Detective Rumore obtained an arrest warrant for Isaac and a search warrant for his residence. Isaac was arrested and a pack of Newport brand cigarettes was recovered at the location of his arrest. A search of Isaac's residence revealed clothing that matched the description of the clothing worn by one of the suspects from several of the robberies.

Isaac's cellular phone was also seized. Isaac's phone records indicated that a phone number registered to Savage's wife, Monique Savage, was contacted frequently around the times of the robberies. Cell phone tower information obtained from Isaac's and Savage's cell phone records placed both phones near the location of the robberies at the times they occurred.

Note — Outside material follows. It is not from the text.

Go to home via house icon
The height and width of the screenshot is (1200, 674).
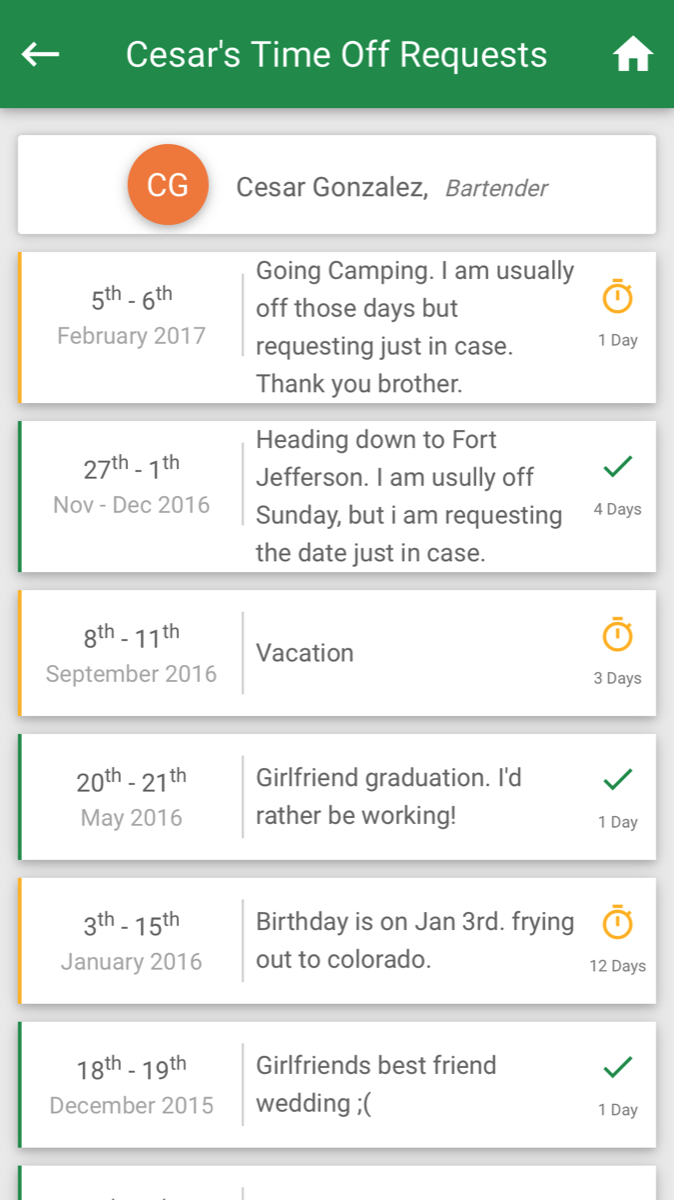click(632, 55)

Detective Rumore obtained an arrest warrant for Damien Savage and a search warrant for his residence. At the time of execution of the warrant, Savage signed a consent form authorizing the police to search his car. A search of Savage's residence and vehicle revealed a Polo cap, a Polo jacket, a White Sox cap, white Nike tennis shoes, and t-shirts similar to those worn by the perpetrators in the surveillance videos.

After his arrest, Savage was transported to the investigations bureau to be interviewed. After being advised of his rights, Savage gave a series of three statements, in which he admitted to committing the armed robberies after being confronted with the clothing seized and the surveillance videos from the robberies.

At trial, Savage denied his involvement in the robberies. He testified that he denied any involvement in the robberies when he was taken in for questioning. Savage claimed that Lieutenant Russo became aggressive and threatened to contact Savage's wife's employer to inform him of a pending drug charge. Savage claimed that things began to “escalate” between him and Lieutenant Russo, and eventually Lieutenant Russo grabbed his clothing to “rough [him] around a little bit.” Savage claimed that his statements admitting involvement in the robberies are not true and that he was threatened into making the statements. He claimed that the only reason he admitted to the robberies was to protect his family. Savage also testified that he began to experience heroin withdrawals during his interview at the investigations bureau.

Both Lieutenant Russo and Detective Rumore testified on rebuttal. They both denied any physical contact with Savage. They also both denied threatening him to make him confess.

Savage was tried by a jury on February 16 through 19, 2016, and was found guilty as charged. On February 25, 2016, the Trial Court denied Savage's motions for new trial. On that same day, the Trial Court sentenced Savage to 55 years imprisonment without the benefit of probation, parole or suspension of sentence and a five year enhancement as to each count to be served consecutively to the 55 year sentence.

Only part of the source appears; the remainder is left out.